Sixty years on, Opera Rara have other ideas. Deeming Salvi's completion to be unacceptably anachronistic (more Brahms than Donizetti, apparently!), Sir Mark Elder and his team have opted to record just the two acts which Donizetti so very nearly completed, in the original French and with flesh put on the few remaining bones by Martin Fitzpatrick. On paper this might sound like a slightly raw deal - the score’s so involving and appealing, and the performance so gripping that I won’t pretend I wasn’t dreaming of what Donizetti might have done with dramatic denouement, which (spoiler alert) sees the heroine’s attempt to avenge her father’s murder go tragically pear-shaped – but what we have here still adds up to a satisfying and unfailingly authentic package, and in practice it’s not so very different from enjoying the single movement of Mahler 10, or the Schubert Unfinished.

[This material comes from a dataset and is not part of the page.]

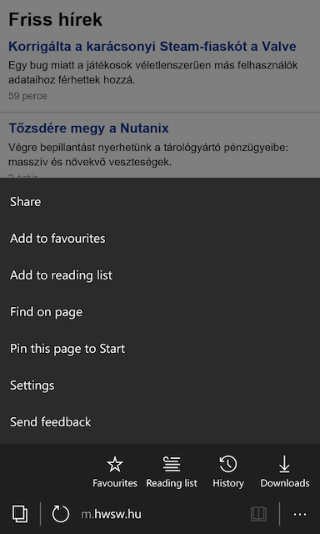Open the Tőzsdére megy a Nutanix link
The height and width of the screenshot is (534, 320).
[x=88, y=128]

As one might expect from a score dating from the Parisian phase of Donizetti’s career, the emphasis is very much on through-composed musical drama rather than on vocal display as an end in itself: though there are some memorable set-pieces for the choruses of invading Spanish forces and the Flemish rebels (the second-act chorus of oppressed Belgians surely rivals that of Verdi’s Scottish refugees in Macbeth, and what opera isn’t improved by a hymn to the strength of Belgian beer?!), there are very few stand-alone arias, and coloratura pyrotechnics are used relatively sparingly in comparison to the composer’s earlier works in the Italian style.
That said, it’s hard not to be knocked sideways by the sheer vocal charisma of Michael Spyres as the hot-headed Oedipal rebel Henri de Bruges, forever crying havoc against the eponymous Duc (the ever-excellent Laurent Naouri, wringing every last drop of malevolence and sympathy from his single appearance in the first two acts), whilst blissfully unaware that he’s actually the nobleman’s estranged son. Sadly the inevitable ‘I am your father’ moment doesn’t survive, but their ten-minute scene together at the close of Act One is no small consolation – shades of the great ‘Friendship duet’ from Verdi’s Don Carlo[s] here, in terms of the unwitting empathy between the characters if not the brotherly warmth!
With a big, bright, mettlesome instrument that easily encompasses the role’s wide range, American soprano Angela Meade is formidable as Hélène, daughter of the recently executed Count d’Egmont, splendidly defiant in the first act as she answers her intimidators’ threatening demands for a song with a rallying-cry for the Flemish rebels, and heart-breaking in the great lament for her murdered father in the second. She and Spyres are a vocal match made in heaven (surely a casting-director’s dream for a number of hard-to-cast Verdi couples, not least their counterparts in Vêpres), capping off their glorious extended Act Two duet with simultaneous bull’s-eye top E flats.
All in all, then, the new recording more than lives up to Opera Rara's mission to resurrect bel canto gems which are not merely obscure but also genuinely well worth hearing! You can read more about their plans for the next couple of years via the link below – and next week will bring an exclusive interview with Michael Spyres about his career to date and his role in Le Duc d’Albe…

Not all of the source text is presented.